Short problem A: Retype the records below without any change, starting with the line that contains "At what coordinates should I click to accomplish: Click the 使用方法" and going on through the line that contains "pyautogui.click(x=561, y=3)".

Source text:
********

A father and his son talk by the laundry machine.

About two million Americans are now single parents. About 30 percent of custodial parents are men. I'm one of them.

My daughter, now 16, has been shuttling between two households since she was eight. My ex and I have learned a few things from the experience that I'd like to share with you.

When you're facing a separation give careful thought to how your kids will experience the change. The transition is especially difficult for an only child. When Cleo was eight and faced with moving out of what she'd come to think of as "her" house, I promised her a new kitten when we moved to our new house. That was an easy accommodation to make, and the visit to the Humane Society to pick out a new pet was exciting fun. As a new-home welcome, my ex promised something that she had to renege on within the year, which led to trauma and tantrums. They had rocky times for a few months. If she'd had a sibling or two, Cleo would have had someone else to turn to for sympathy.

Kids are herd animals. Peer support is critically important. Try to arrange the new lifestyle so that your child isn't separated from friends for too long.

Parents need support, too. A working single parent needs help, especially with car-pooling and after-school supervision. This inevitably means forging alliances with other parents. Get involved with church groups, the PTA, the Y, scouting, and any place else where you can network with folks who need to exchange kid-services.

Your own social life affects your kid. You need a life, of course. Don't depend on your children as your emotional support system or ask them to "parent" you. Have your own close friends. But be very, very careful about introducing a new mate into the household. Instead, let your kids learn about your romantic partner in easy stages. There should be a warm friendship between a kid and an adult before that adult becomes a possible housemate. A bombshell surprise will likely lead straight to intense anxiety and jealousy, which will poison the relationship. Remember that your child has already been traumatized by the divorce. Don't revive that trauma.

Blended families are not always happy families. Hollywood thrives on blended-family comedies. In real life, unless everyone buys into the new arrangement, the blended family can be more of a psychodrama than a joy. The key is to accept and love everyone involved, immediately, without reservation. If that's not easy, fake it until you find common ground.

Look for a flexible work situation. We all know about the glass ceiling for women. It's been my experience that corporations also impose a glass ceiling on single parents, female or male. If you have to pick the kids up at 4 pm, you're probably not going to be destined for an executive suite. A single-parent professional who can afford to hire a live-in care-giver has an advantage, as does a parent with nearby family who will pitch in. But folks of modest income often must make significant career sacrifices to maintain custody. If you can, find a job with plenty of flexibility in terms of working hours. Even better, launch your own business or join a family firm - at least until your kid is old enough to self-supervise until you get home.

More career issues

The most difficult career issue is a forced separation from your child. It's a sad fact that, five years after divorce, the average dad lives 400 miles from his kids. Typically, this is because he is paying child support and felt compelled to accept a transfer to a better-paying job in a distant town. Such a move imposes additional stress on the custodial mom, too.

********

Record excerpts:
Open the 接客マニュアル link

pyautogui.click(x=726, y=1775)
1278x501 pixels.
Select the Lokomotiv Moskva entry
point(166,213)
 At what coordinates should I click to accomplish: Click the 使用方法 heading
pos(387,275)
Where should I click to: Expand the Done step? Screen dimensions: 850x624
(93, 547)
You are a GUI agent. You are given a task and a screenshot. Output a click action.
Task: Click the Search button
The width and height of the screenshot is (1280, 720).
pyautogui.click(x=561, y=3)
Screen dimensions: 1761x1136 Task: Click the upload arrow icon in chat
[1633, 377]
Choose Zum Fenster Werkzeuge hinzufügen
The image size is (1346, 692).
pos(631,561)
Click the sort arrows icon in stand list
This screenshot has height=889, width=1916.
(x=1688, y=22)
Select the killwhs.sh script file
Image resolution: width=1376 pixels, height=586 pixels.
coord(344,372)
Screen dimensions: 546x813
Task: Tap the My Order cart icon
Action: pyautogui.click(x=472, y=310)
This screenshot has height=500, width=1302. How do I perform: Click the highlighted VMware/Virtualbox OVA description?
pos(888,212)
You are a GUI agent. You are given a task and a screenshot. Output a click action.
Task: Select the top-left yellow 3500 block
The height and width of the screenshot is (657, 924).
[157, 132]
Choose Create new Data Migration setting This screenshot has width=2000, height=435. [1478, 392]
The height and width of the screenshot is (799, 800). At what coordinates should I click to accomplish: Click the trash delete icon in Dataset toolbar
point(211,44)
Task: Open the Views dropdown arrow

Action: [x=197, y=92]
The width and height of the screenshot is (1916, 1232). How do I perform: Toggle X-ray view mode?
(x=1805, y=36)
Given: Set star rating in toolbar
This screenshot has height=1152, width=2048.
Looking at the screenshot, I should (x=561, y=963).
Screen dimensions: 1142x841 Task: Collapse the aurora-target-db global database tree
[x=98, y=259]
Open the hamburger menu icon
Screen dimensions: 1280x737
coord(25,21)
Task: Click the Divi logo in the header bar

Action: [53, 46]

********

Short problem B: According to the essay on single parenting, what groups does it name for networking with other parents who exchange kid-services?

Correct response A:
 At what coordinates should I click to accomplish: Click the 使用方法 heading
pos(387,275)
Where should I click to: Expand the Done step? Screen dimensions: 850x624
(93, 547)
You are a GUI agent. You are given a task and a screenshot. Output a click action.
Task: Click the Search button
The width and height of the screenshot is (1280, 720).
pyautogui.click(x=561, y=3)

Correct response B:
- church groups
- the PTA
- the Y
- scouting